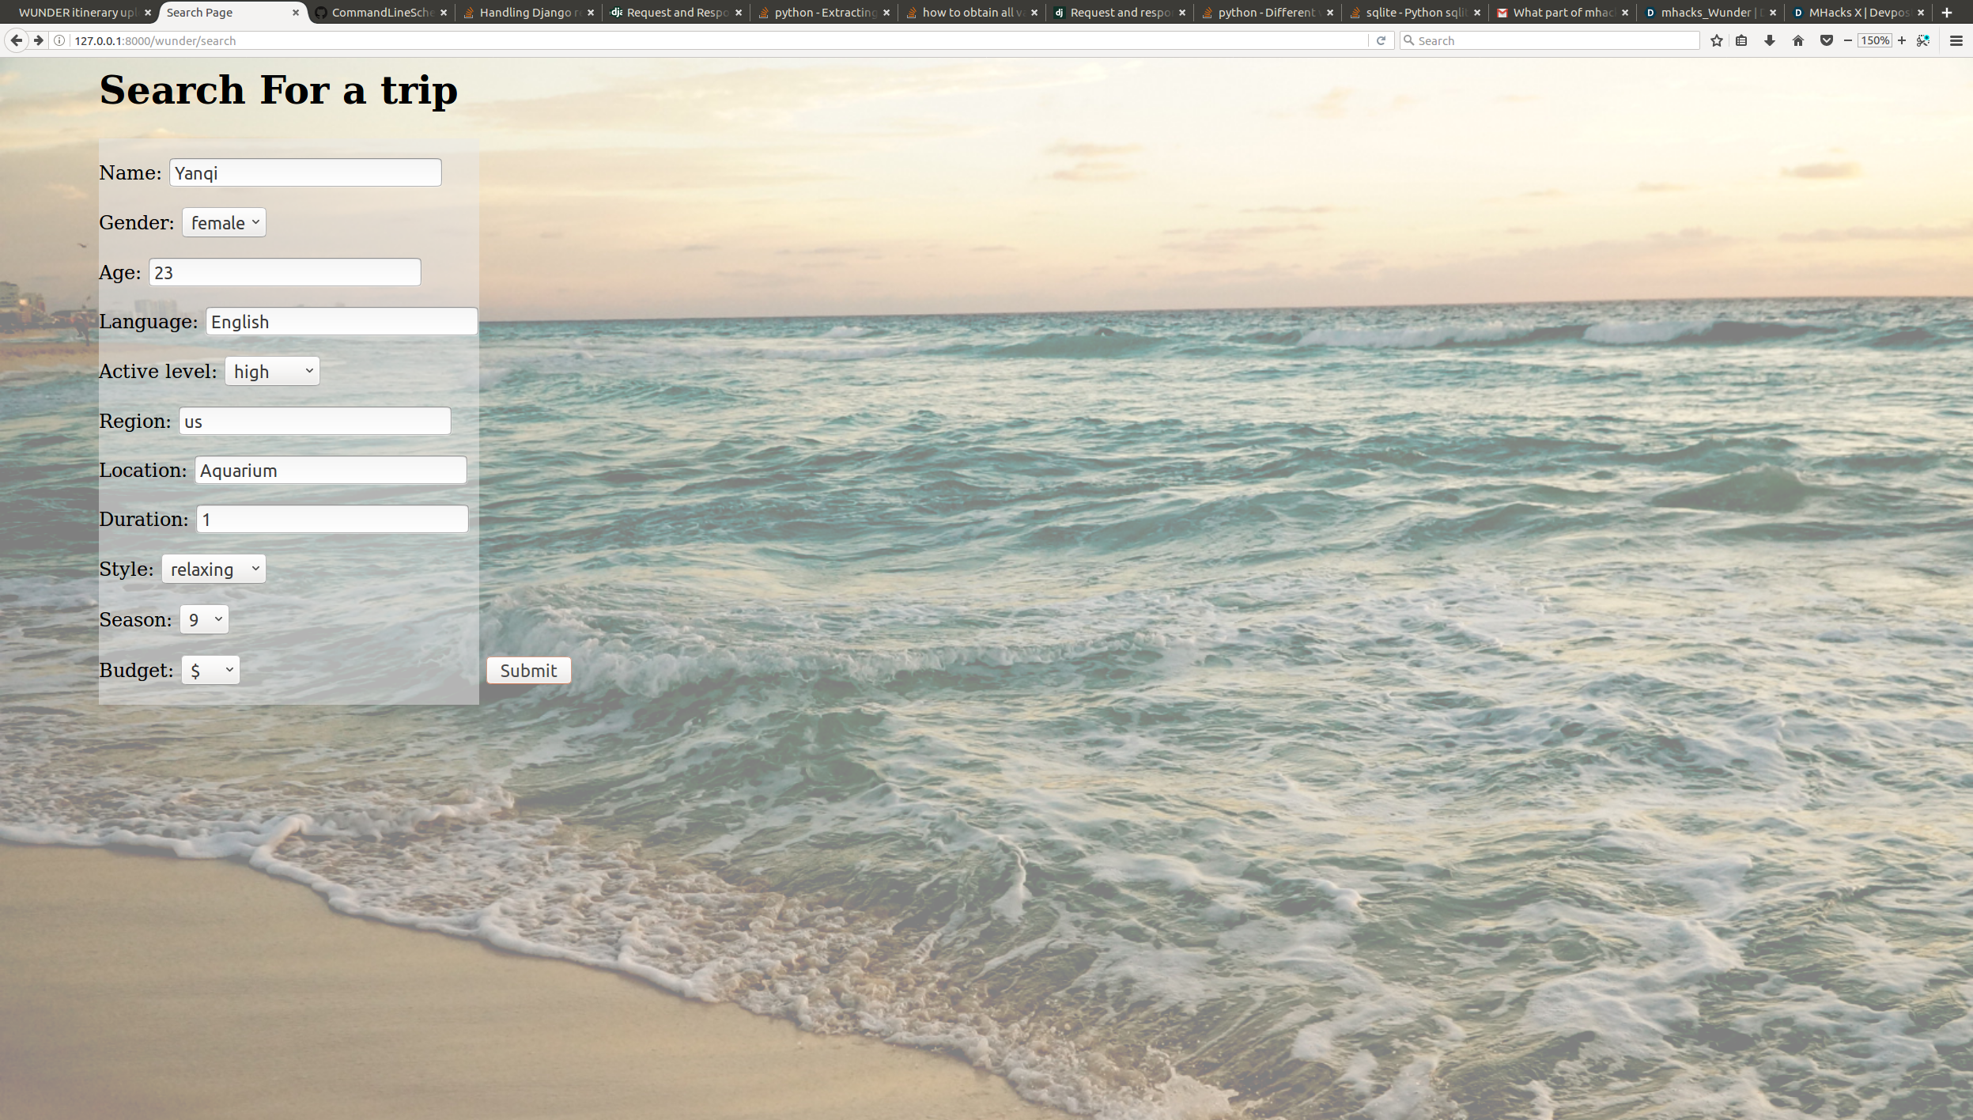Click the screenshots scissors icon
This screenshot has width=1973, height=1120.
point(1923,40)
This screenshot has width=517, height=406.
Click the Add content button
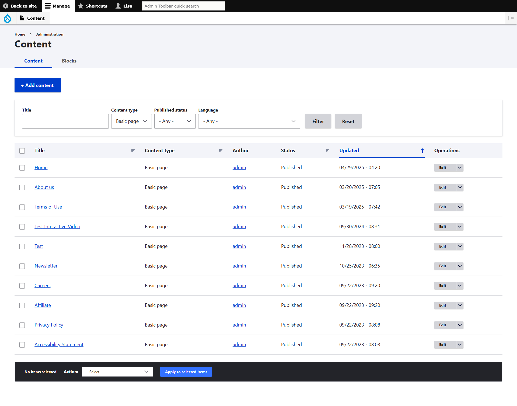pyautogui.click(x=38, y=85)
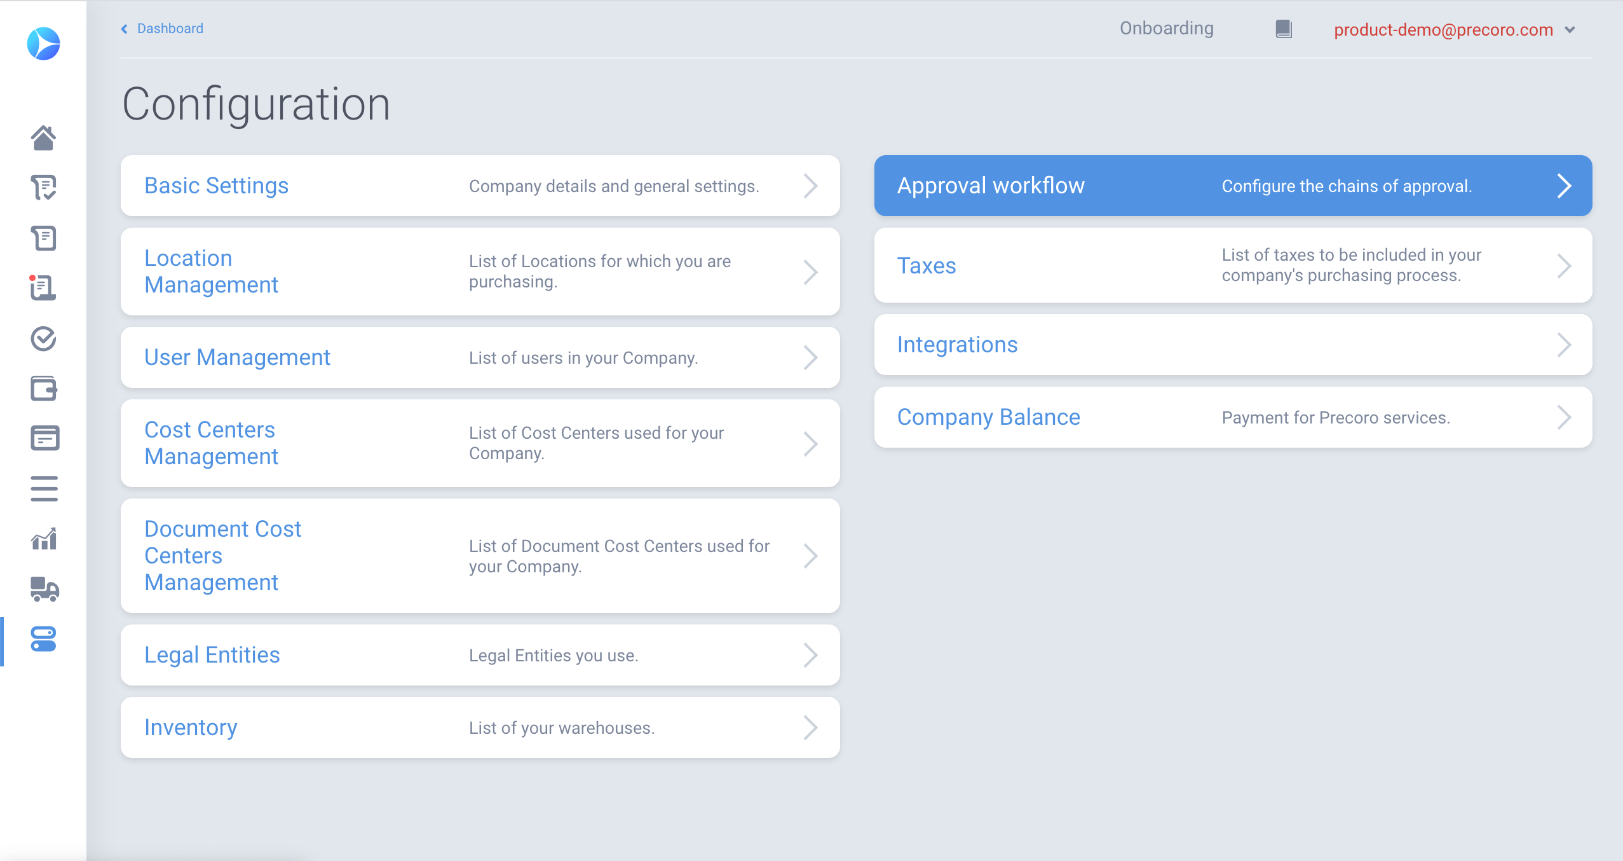Click the Onboarding header item

tap(1166, 29)

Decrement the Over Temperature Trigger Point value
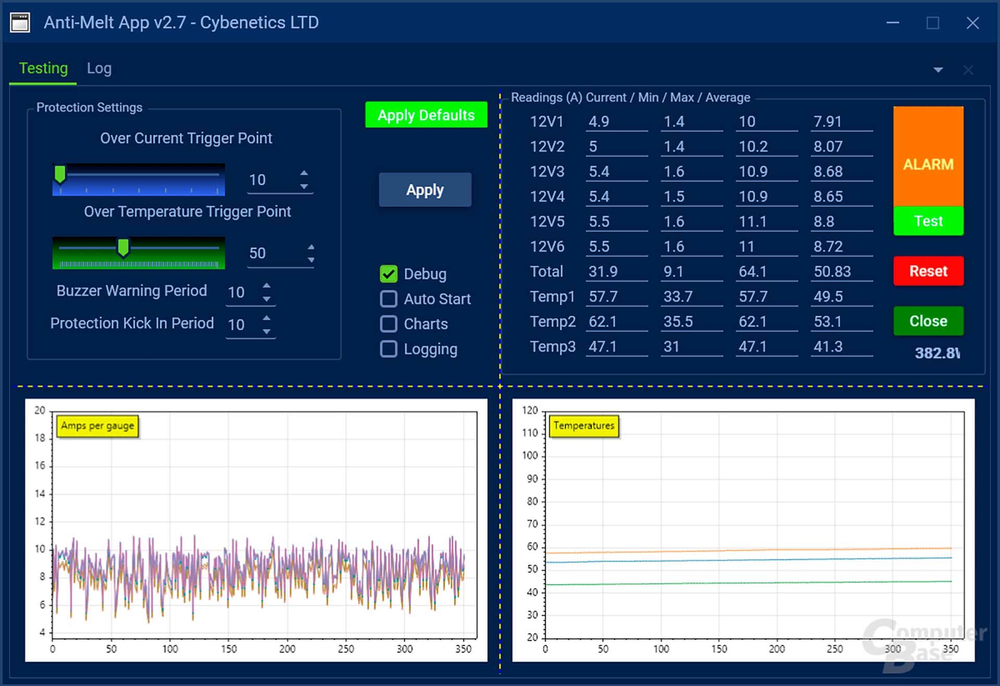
• • • •
> Assignment
Retype word for word the span of lines above that begins with the line containing "Click the Add content button" and ends with the last line of the records; skip all pictures.

> Solution below
Click the Add content button
pyautogui.click(x=38, y=85)
Click the Onboarding header item

tap(1166, 29)

Decrement the Over Temperature Trigger Point value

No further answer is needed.